Automatic Music Tagging using Convolutional Neural Networks

This repository contains all the code, documentation, and logs of the project regarding using convolutional nueral networks to automatically tag music. This is an MSc dissertation project at the University of Edinbrugh, partly also subsidised by Malta's Endeavour scholarship scheme 2016-2017.

Author: Mark Cutajar
Email: mcut94@gmail.com / markc@gummymelon.com

Superviser: Professor Steve Renals
School of Informatics
University of Edinburgh

Package dependencies:

Python 2.7 (or 3.5, however Cloud SDK requires python 2.7 to run)
Tensorflow
Cloud SDK
pydub
ffmpeg
python_speech_features

Files and folder description:

cloud: Contains all the run scripts. Each test has a bash run script depen_ding on the test. Some tests have both _mgpu_ runscripts which run the test on GPUs instead a cluster of CPUs. Others also have a _restore_ file to continue run from previous checkpoint keeping the same google storage save directory as before.
cloud/trainer: Contains all the python files for running the tests.
cloud/trainer/models.py or models_mgpu.py: The python files with the models being run for both GPU setup and cluster setup.
cloud/trainer/task.py or task_mgpu.py: The training python scripts to create the cluster and setup the servers, train, handle checkpoints, summaries and evaluation.
notebooks: Folder with some preliminary testing scripts when setting up the framework.
pydst: Folder with scripts of extracting the dataset and saving as records.
pydst/extract_ds_tfr.py: Extract file and save raw format in tfrecord.
pydst/extract_ds_fbanks_tfr.py: Extract file and save fbanks format in tfrecord.
pydst/extract_dsw_tfr.py: Extract file and save windowed raw format in tfrecord.
pydst/extract_dsw_fbanks_tfr.py: Extract file and save windowed fbanks format in tfrecord.
testInfo_and_results.xlsx: All the results and models used in the this research.

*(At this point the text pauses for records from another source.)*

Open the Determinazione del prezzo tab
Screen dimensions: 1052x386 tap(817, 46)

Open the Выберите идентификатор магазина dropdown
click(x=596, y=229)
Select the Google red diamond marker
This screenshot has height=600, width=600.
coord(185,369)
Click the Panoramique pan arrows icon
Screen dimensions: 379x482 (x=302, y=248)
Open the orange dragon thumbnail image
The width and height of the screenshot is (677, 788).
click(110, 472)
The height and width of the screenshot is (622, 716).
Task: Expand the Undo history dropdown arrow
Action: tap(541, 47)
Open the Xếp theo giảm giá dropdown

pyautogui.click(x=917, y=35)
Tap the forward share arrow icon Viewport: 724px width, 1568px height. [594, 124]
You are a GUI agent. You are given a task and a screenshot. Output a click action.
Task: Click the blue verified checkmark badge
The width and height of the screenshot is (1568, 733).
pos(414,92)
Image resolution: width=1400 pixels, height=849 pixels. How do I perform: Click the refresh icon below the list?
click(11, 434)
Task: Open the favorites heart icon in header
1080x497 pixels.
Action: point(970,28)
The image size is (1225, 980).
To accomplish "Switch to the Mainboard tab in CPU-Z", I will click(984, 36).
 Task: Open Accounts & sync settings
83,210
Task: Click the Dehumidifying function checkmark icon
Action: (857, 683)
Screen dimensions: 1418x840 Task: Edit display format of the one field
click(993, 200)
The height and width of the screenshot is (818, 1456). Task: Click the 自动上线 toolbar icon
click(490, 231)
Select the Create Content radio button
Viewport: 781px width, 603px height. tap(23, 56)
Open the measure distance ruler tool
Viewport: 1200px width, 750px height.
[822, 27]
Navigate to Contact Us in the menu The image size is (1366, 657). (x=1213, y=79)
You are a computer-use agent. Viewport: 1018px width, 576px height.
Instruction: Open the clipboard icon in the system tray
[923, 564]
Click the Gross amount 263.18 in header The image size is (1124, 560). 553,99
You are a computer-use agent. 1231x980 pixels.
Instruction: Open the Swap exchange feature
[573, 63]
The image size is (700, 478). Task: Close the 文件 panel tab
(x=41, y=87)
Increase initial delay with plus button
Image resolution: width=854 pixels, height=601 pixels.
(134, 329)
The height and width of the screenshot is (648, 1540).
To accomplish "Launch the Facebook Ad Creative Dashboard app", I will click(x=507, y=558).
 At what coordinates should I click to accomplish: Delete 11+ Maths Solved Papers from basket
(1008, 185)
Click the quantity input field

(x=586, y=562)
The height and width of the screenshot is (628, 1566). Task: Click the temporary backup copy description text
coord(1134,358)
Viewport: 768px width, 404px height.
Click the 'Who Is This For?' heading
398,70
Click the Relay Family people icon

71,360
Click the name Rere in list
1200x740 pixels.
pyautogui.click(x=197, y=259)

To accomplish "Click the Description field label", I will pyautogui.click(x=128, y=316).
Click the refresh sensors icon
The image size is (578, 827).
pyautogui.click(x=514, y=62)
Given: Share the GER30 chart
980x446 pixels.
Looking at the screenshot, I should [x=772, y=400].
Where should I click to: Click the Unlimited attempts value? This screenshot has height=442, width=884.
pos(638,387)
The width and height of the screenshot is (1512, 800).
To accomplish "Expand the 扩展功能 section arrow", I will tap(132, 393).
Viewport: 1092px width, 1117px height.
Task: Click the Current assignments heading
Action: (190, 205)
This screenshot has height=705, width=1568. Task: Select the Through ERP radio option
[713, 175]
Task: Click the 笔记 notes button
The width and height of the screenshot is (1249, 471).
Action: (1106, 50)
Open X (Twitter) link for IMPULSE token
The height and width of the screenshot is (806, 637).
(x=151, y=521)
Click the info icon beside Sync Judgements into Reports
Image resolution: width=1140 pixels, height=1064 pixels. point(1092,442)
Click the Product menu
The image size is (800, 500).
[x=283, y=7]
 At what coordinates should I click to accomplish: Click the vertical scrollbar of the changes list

Research proposal abstract

Online databases have grown to a size that are unmanageable without automatic tagging systems. This has incited interest in the field of automatic music classification. Recently, there has been a shift towards music tagging models making use of convolutional networks working upon raw waveforms. Even though raw waveforms have more information, in recent studies the spectrogram state-of-the-art is still not surpassed by any of the raw waveform models. This study aims to construct a number of the best performing raw-waveform models such as exclusively convolutional and convolutional recurrent models, and analyse the different feature maps. These feature maps will be investigated by listening to the extracted audio and comparing the audio to the ones of other models. Furthermore, extraction of the frequency spectrum of the different maps enables the construction of the filters of each stage by comparison to the previous level. Secondary objectives include construction of deeper networks, and making use of techniques such as residual learning and stochastic pooling. Thus, the secondary objective aims to find a model which is better than the state-of-the-art. The qualitative analysis of this study would not only aid researchers when constructing models for music classification and time-series classification, but also developers in the commercial scenario in order to construct models for music database management and recommendation systems.

Problem definition

Even though Raw data as input is becoming more common in recent studies; there seems to be no consistency with regarding to kernel size, kernel shape, and windowing techniques. The aim of this project was to investigate windowing techniques such as splitting and superpooling, kernel sizes, dilation in kernels and the use of multiple kernels.

Datasets considered

The main dataset considered for this project is the MagnaTagATune dataset. This dataset was presented by Law et al. [1]. MagnaTagATune has 25,863 tracks from 230 different artists and 188 tags. Only the top 50 tags are normally used for the task. The audio is available in mp3 format. Since only 230 different artists are present in this dataset, it lacks variety; however, it is used extensively and a good option to use to compare to other literature. More issues with this dataset include the quality of annotations and the tag balancing. The ration between the most frequent and the 50th tag is 9:1. Furthermore, the top 50 annotations include tags such as female, woman, and female voice which are multiples of the same thing. This makes it more difficult for the network to learn. An option would be to merge these tags together; however, once again this would make the results not comparable to other literature.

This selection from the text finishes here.